Phosphorus forms in technosols afforested with N-fixing and non-N-fixing tree species

Tree species capable of forming a symbiosis with N-fixing bacteria may affect P availability in reclaimed technosols. The objective of this study was to compare the effect of N-fixing tree species and non-N-fixing species on phosphorus forms in technosols developing from various materials. Soil samples were taken under black locust (Robinia pseudoaccaccia), black alder (Alnus glutinosa), silver birch (Betula pendula) and Scots pine (Pinus sylvestris) from two depths (0-5 cm and 5 – 20 cm). The soil substrates were fly ashes, sands and clays. In the soil samples measured were concentrations of total P (P_t),  water soluble P (P_H2O),  dilute salt-extractable P (P_ex), microbial biomass P (P_mic) and total labile P (P_labil).
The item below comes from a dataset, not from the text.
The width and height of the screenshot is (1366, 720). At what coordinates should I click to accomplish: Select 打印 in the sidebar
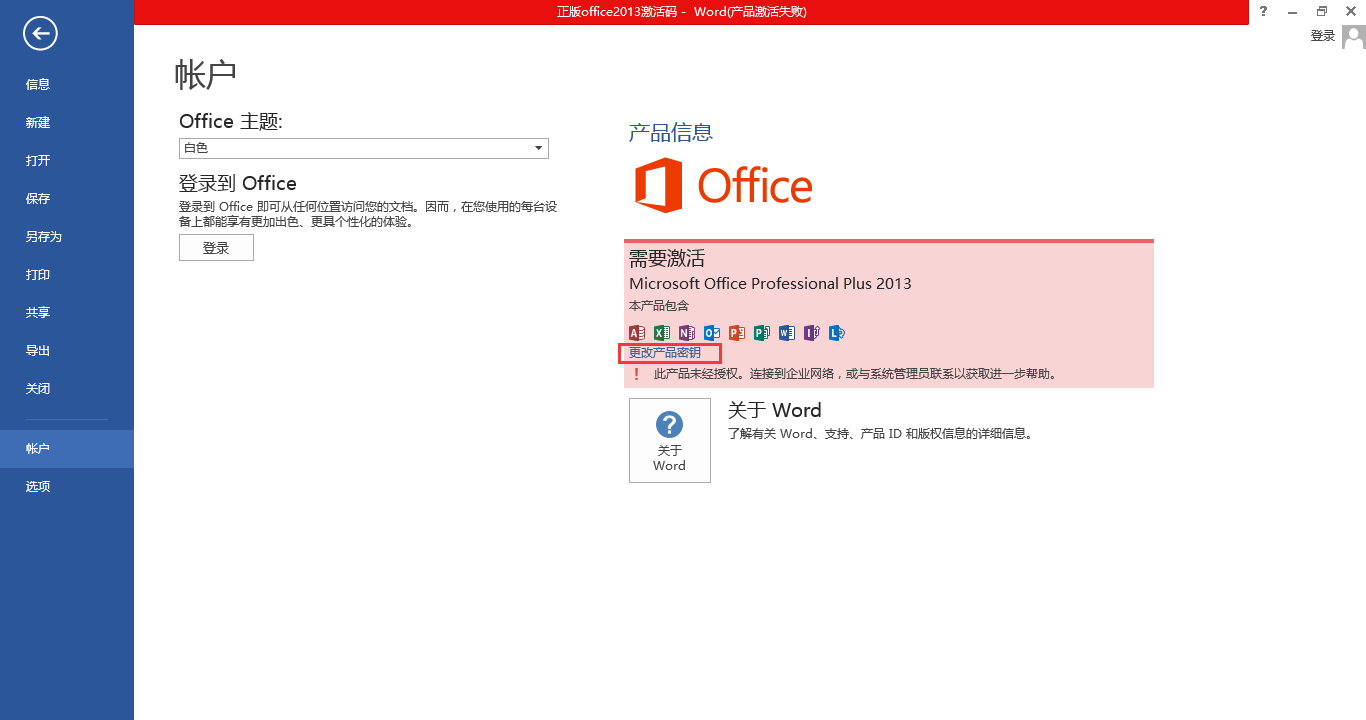tap(37, 274)
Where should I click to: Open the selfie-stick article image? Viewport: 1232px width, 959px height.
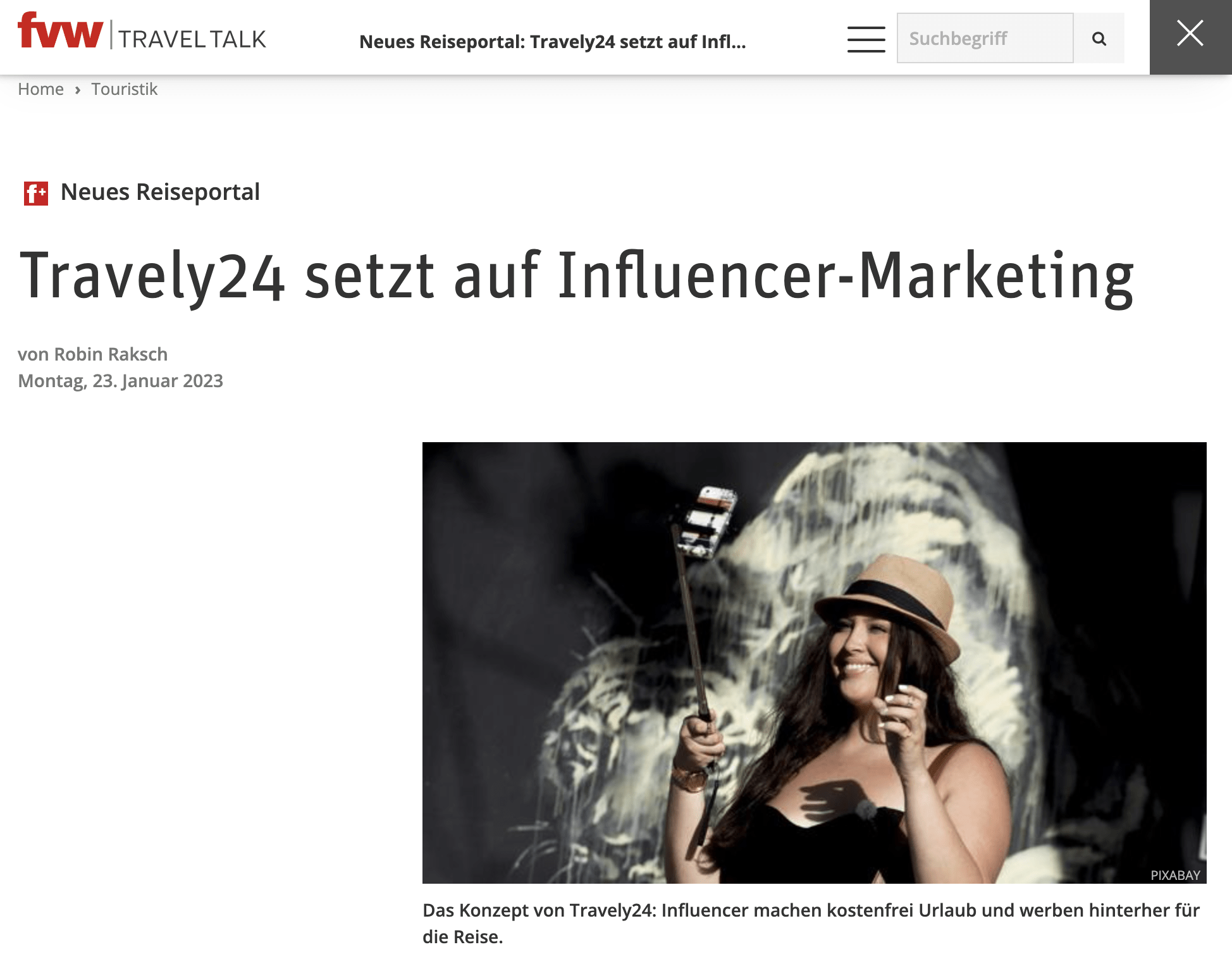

Multifactor ANOVA revealed that tree species did not influence contents of P_t, P_ex and P_H20. However, there was a statistically significant effect of soil substrate and soil horizon on these forms of P. The factors tree species, soil substrate and soil horizon had statistically significant effect on P_mic content whereas content of P_labil was affected by tree species and soil horizon. Multiple Range Tests by tree species showed that soils under Scots pine contained significantly less P_mic than soils under other tree species studied. There were no significant differences in P_mic between the soils under silver birch, black alder and black locust. The soils under Scots pine contained also significantly less P_labil than the soils under black locust and silver birch. Our study included P forms that are considered labile (except P_t). The obtained results indicated that the effect of N-fixing trees on these forms of P was weak. Instead we noticed that Scots pine had negative effect on some forms of labile P. 

The study was financed by The National Science Centre, Poland, grant No. 2018/31/B/ST10/01626.